═══ INPUT MATERIAL

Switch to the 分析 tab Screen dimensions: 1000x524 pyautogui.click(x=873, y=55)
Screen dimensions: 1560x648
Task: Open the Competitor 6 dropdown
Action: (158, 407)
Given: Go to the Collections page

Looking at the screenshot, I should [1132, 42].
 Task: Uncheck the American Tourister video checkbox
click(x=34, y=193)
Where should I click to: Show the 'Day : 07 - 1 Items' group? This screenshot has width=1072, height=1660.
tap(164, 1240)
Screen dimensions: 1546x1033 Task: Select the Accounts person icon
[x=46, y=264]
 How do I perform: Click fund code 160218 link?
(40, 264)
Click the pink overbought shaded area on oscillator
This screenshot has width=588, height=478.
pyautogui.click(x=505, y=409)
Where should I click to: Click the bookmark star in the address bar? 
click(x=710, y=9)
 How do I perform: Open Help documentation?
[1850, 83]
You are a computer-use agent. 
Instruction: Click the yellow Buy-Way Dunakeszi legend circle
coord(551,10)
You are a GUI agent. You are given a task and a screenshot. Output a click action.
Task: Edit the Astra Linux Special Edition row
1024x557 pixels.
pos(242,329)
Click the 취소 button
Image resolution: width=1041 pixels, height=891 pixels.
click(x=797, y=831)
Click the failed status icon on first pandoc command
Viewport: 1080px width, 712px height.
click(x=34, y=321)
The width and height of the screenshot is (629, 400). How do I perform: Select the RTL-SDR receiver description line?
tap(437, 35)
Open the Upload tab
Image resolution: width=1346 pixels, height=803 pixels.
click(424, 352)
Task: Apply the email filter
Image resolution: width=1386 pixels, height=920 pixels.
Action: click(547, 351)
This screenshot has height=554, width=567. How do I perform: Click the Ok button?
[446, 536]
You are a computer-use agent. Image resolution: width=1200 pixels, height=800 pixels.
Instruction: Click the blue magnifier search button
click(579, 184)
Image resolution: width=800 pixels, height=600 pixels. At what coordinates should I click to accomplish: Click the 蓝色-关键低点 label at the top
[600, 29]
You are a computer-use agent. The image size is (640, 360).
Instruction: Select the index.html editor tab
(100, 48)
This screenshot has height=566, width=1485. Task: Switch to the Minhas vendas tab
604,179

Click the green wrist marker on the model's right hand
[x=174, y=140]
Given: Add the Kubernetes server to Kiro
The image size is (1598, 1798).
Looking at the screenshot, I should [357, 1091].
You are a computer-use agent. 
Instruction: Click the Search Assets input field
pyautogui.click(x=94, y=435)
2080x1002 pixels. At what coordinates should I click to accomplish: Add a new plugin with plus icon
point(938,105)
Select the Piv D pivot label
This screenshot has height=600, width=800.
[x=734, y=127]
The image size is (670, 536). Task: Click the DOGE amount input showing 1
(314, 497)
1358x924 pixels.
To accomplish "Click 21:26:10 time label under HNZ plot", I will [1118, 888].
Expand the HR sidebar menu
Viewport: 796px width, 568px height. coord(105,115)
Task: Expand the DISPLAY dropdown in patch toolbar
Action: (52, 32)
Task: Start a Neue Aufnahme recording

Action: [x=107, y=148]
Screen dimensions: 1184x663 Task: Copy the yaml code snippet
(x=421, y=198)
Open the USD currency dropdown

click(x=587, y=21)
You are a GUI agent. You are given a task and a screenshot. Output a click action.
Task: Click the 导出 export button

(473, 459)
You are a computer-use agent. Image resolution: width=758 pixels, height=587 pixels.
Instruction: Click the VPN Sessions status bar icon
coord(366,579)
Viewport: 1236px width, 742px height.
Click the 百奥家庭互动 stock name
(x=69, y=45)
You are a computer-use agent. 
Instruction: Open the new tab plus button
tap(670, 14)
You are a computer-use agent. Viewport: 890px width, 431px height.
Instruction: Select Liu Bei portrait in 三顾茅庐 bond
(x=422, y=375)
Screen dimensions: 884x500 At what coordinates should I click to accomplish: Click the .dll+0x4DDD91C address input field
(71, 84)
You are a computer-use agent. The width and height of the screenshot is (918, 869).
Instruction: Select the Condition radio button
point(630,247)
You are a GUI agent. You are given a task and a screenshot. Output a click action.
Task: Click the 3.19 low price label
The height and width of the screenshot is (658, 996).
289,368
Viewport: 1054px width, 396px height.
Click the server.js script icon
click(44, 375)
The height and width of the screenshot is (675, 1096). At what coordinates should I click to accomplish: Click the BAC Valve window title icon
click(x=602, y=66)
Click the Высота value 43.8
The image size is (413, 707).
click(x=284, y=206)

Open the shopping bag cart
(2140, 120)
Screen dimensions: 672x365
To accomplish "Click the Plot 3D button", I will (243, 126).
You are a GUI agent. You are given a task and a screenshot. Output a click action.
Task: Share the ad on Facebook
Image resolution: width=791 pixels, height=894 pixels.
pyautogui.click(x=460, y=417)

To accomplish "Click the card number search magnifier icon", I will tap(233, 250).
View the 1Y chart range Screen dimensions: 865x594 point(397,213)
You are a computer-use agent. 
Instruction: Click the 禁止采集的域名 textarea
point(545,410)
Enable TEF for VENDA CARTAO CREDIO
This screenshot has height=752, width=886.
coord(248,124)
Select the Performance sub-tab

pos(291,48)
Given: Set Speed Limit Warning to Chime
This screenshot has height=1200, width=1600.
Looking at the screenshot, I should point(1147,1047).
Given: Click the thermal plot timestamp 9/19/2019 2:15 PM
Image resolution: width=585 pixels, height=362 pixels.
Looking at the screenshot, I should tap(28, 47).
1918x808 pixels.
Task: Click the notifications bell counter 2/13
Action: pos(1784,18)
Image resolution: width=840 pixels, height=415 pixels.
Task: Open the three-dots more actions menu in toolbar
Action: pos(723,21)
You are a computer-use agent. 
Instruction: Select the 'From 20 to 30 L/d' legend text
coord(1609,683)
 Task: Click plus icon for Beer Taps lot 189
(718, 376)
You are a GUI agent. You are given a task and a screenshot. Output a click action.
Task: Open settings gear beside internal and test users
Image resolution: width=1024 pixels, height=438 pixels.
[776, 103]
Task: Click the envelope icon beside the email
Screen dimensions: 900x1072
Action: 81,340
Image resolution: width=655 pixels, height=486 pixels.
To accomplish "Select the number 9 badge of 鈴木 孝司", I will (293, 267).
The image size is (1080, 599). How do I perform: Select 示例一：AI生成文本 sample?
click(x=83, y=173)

══════

> [WHAT YOU ARE ASKED TO DO]
Every line of the data above should be retyped precisely.

> [TASK SOLUTION]
Switch to the 分析 tab Screen dimensions: 1000x524 pyautogui.click(x=873, y=55)
Screen dimensions: 1560x648
Task: Open the Competitor 6 dropdown
Action: (158, 407)
Given: Go to the Collections page

Looking at the screenshot, I should [1132, 42].
 Task: Uncheck the American Tourister video checkbox
click(x=34, y=193)
Where should I click to: Show the 'Day : 07 - 1 Items' group? This screenshot has width=1072, height=1660.
tap(164, 1240)
Screen dimensions: 1546x1033 Task: Select the Accounts person icon
[x=46, y=264]
 How do I perform: Click fund code 160218 link?
(40, 264)
Click the pink overbought shaded area on oscillator
This screenshot has width=588, height=478.
pyautogui.click(x=505, y=409)
Where should I click to: Click the bookmark star in the address bar? 
click(x=710, y=9)
 How do I perform: Open Help documentation?
[1850, 83]
You are a computer-use agent. 
Instruction: Click the yellow Buy-Way Dunakeszi legend circle
coord(551,10)
You are a GUI agent. You are given a task and a screenshot. Output a click action.
Task: Edit the Astra Linux Special Edition row
1024x557 pixels.
pos(242,329)
Click the 취소 button
Image resolution: width=1041 pixels, height=891 pixels.
click(x=797, y=831)
Click the failed status icon on first pandoc command
Viewport: 1080px width, 712px height.
click(x=34, y=321)
The width and height of the screenshot is (629, 400). How do I perform: Select the RTL-SDR receiver description line?
tap(437, 35)
Open the Upload tab
Image resolution: width=1346 pixels, height=803 pixels.
click(424, 352)
Task: Apply the email filter
Image resolution: width=1386 pixels, height=920 pixels.
Action: click(547, 351)
This screenshot has height=554, width=567. How do I perform: Click the Ok button?
[446, 536]
You are a computer-use agent. Image resolution: width=1200 pixels, height=800 pixels.
Instruction: Click the blue magnifier search button
click(579, 184)
Image resolution: width=800 pixels, height=600 pixels. At what coordinates should I click to accomplish: Click the 蓝色-关键低点 label at the top
[600, 29]
You are a computer-use agent. The image size is (640, 360).
Instruction: Select the index.html editor tab
(100, 48)
This screenshot has height=566, width=1485. Task: Switch to the Minhas vendas tab
604,179

Click the green wrist marker on the model's right hand
[x=174, y=140]
Given: Add the Kubernetes server to Kiro
The image size is (1598, 1798).
Looking at the screenshot, I should [357, 1091].
You are a computer-use agent. 
Instruction: Click the Search Assets input field
pyautogui.click(x=94, y=435)
2080x1002 pixels. At what coordinates should I click to accomplish: Add a new plugin with plus icon
point(938,105)
Select the Piv D pivot label
This screenshot has height=600, width=800.
[x=734, y=127]
The image size is (670, 536). Task: Click the DOGE amount input showing 1
(314, 497)
1358x924 pixels.
To accomplish "Click 21:26:10 time label under HNZ plot", I will [1118, 888].
Expand the HR sidebar menu
Viewport: 796px width, 568px height. coord(105,115)
Task: Expand the DISPLAY dropdown in patch toolbar
Action: (52, 32)
Task: Start a Neue Aufnahme recording

Action: [x=107, y=148]
Screen dimensions: 1184x663 Task: Copy the yaml code snippet
(x=421, y=198)
Open the USD currency dropdown

click(x=587, y=21)
You are a GUI agent. You are given a task and a screenshot. Output a click action.
Task: Click the 导出 export button

(473, 459)
You are a computer-use agent. Image resolution: width=758 pixels, height=587 pixels.
Instruction: Click the VPN Sessions status bar icon
coord(366,579)
Viewport: 1236px width, 742px height.
Click the 百奥家庭互动 stock name
(x=69, y=45)
You are a computer-use agent. 
Instruction: Open the new tab plus button
tap(670, 14)
You are a computer-use agent. Viewport: 890px width, 431px height.
Instruction: Select Liu Bei portrait in 三顾茅庐 bond
(x=422, y=375)
Screen dimensions: 884x500 At what coordinates should I click to accomplish: Click the .dll+0x4DDD91C address input field
(71, 84)
You are a computer-use agent. The width and height of the screenshot is (918, 869).
Instruction: Select the Condition radio button
point(630,247)
You are a GUI agent. You are given a task and a screenshot. Output a click action.
Task: Click the 3.19 low price label
The height and width of the screenshot is (658, 996).
289,368
Viewport: 1054px width, 396px height.
Click the server.js script icon
click(44, 375)
The height and width of the screenshot is (675, 1096). At what coordinates should I click to accomplish: Click the BAC Valve window title icon
click(x=602, y=66)
Click the Высота value 43.8
The image size is (413, 707).
click(x=284, y=206)

Open the shopping bag cart
(2140, 120)
Screen dimensions: 672x365
To accomplish "Click the Plot 3D button", I will (243, 126).
You are a GUI agent. You are given a task and a screenshot. Output a click action.
Task: Share the ad on Facebook
Image resolution: width=791 pixels, height=894 pixels.
pyautogui.click(x=460, y=417)

To accomplish "Click the card number search magnifier icon", I will tap(233, 250).
View the 1Y chart range Screen dimensions: 865x594 point(397,213)
You are a computer-use agent. 
Instruction: Click the 禁止采集的域名 textarea
point(545,410)
Enable TEF for VENDA CARTAO CREDIO
This screenshot has height=752, width=886.
coord(248,124)
Select the Performance sub-tab

pos(291,48)
Given: Set Speed Limit Warning to Chime
This screenshot has height=1200, width=1600.
Looking at the screenshot, I should point(1147,1047).
Given: Click the thermal plot timestamp 9/19/2019 2:15 PM
Image resolution: width=585 pixels, height=362 pixels.
Looking at the screenshot, I should tap(28, 47).
1918x808 pixels.
Task: Click the notifications bell counter 2/13
Action: pos(1784,18)
Image resolution: width=840 pixels, height=415 pixels.
Task: Open the three-dots more actions menu in toolbar
Action: pos(723,21)
You are a computer-use agent. 
Instruction: Select the 'From 20 to 30 L/d' legend text
coord(1609,683)
 Task: Click plus icon for Beer Taps lot 189
(718, 376)
You are a GUI agent. You are given a task and a screenshot. Output a click action.
Task: Open settings gear beside internal and test users
Image resolution: width=1024 pixels, height=438 pixels.
[776, 103]
Task: Click the envelope icon beside the email
Screen dimensions: 900x1072
Action: 81,340
Image resolution: width=655 pixels, height=486 pixels.
To accomplish "Select the number 9 badge of 鈴木 孝司", I will (293, 267).
The image size is (1080, 599). How do I perform: Select 示例一：AI生成文本 sample?
click(x=83, y=173)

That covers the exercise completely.